The records below are to be duplicated character for character.

□ □ □

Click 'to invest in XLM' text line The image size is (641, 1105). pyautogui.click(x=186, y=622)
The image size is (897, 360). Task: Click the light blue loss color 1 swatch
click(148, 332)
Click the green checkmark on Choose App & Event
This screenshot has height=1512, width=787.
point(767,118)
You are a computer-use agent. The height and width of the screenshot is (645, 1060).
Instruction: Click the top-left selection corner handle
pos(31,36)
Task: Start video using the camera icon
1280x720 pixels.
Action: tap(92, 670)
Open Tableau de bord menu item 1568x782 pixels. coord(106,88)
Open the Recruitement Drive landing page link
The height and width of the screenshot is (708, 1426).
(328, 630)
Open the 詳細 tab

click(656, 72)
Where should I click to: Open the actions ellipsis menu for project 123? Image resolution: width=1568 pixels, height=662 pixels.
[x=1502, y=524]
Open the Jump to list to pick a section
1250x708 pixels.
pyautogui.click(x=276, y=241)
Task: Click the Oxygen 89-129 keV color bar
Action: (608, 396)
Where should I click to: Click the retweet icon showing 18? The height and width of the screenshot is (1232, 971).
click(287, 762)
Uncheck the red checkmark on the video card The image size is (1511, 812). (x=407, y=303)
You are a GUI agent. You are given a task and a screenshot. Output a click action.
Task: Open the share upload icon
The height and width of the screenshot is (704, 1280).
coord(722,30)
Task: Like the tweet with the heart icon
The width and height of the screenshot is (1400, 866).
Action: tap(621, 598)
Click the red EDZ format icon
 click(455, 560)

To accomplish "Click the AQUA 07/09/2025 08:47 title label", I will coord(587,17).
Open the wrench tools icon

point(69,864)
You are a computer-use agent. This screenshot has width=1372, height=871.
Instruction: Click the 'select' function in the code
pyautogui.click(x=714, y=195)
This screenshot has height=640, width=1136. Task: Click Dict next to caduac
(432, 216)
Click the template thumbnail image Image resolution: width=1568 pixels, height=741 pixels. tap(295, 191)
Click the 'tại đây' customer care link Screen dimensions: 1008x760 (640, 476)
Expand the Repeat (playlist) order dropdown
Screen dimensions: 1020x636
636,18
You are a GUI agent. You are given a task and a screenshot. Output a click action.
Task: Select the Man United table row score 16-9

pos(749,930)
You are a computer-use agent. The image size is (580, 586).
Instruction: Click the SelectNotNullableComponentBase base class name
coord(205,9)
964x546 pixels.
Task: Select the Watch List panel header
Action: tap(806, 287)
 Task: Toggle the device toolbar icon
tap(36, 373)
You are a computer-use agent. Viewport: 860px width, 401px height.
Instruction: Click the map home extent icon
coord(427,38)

□ □ □

_RESULT FOR THIS TASK_
Click 'to invest in XLM' text line The image size is (641, 1105). pyautogui.click(x=186, y=622)
The image size is (897, 360). Task: Click the light blue loss color 1 swatch
click(148, 332)
Click the green checkmark on Choose App & Event
This screenshot has height=1512, width=787.
point(767,118)
You are a computer-use agent. The height and width of the screenshot is (645, 1060).
Instruction: Click the top-left selection corner handle
pos(31,36)
Task: Start video using the camera icon
1280x720 pixels.
Action: tap(92, 670)
Open Tableau de bord menu item 1568x782 pixels. coord(106,88)
Open the Recruitement Drive landing page link
The height and width of the screenshot is (708, 1426).
(328, 630)
Open the 詳細 tab

click(656, 72)
Where should I click to: Open the actions ellipsis menu for project 123? Image resolution: width=1568 pixels, height=662 pixels.
[x=1502, y=524]
Open the Jump to list to pick a section
1250x708 pixels.
pyautogui.click(x=276, y=241)
Task: Click the Oxygen 89-129 keV color bar
Action: (608, 396)
Where should I click to: Click the retweet icon showing 18? The height and width of the screenshot is (1232, 971).
click(287, 762)
Uncheck the red checkmark on the video card The image size is (1511, 812). (x=407, y=303)
You are a GUI agent. You are given a task and a screenshot. Output a click action.
Task: Open the share upload icon
The height and width of the screenshot is (704, 1280).
coord(722,30)
Task: Like the tweet with the heart icon
The width and height of the screenshot is (1400, 866).
Action: tap(621, 598)
Click the red EDZ format icon
 click(455, 560)

To accomplish "Click the AQUA 07/09/2025 08:47 title label", I will coord(587,17).
Open the wrench tools icon

point(69,864)
You are a computer-use agent. This screenshot has width=1372, height=871.
Instruction: Click the 'select' function in the code
pyautogui.click(x=714, y=195)
This screenshot has height=640, width=1136. Task: Click Dict next to caduac
(432, 216)
Click the template thumbnail image Image resolution: width=1568 pixels, height=741 pixels. tap(295, 191)
Click the 'tại đây' customer care link Screen dimensions: 1008x760 (640, 476)
Expand the Repeat (playlist) order dropdown
Screen dimensions: 1020x636
636,18
You are a GUI agent. You are given a task and a screenshot. Output a click action.
Task: Select the Man United table row score 16-9

pos(749,930)
You are a computer-use agent. The image size is (580, 586).
Instruction: Click the SelectNotNullableComponentBase base class name
coord(205,9)
964x546 pixels.
Task: Select the Watch List panel header
Action: tap(806, 287)
 Task: Toggle the device toolbar icon
tap(36, 373)
You are a computer-use agent. Viewport: 860px width, 401px height.
Instruction: Click the map home extent icon
coord(427,38)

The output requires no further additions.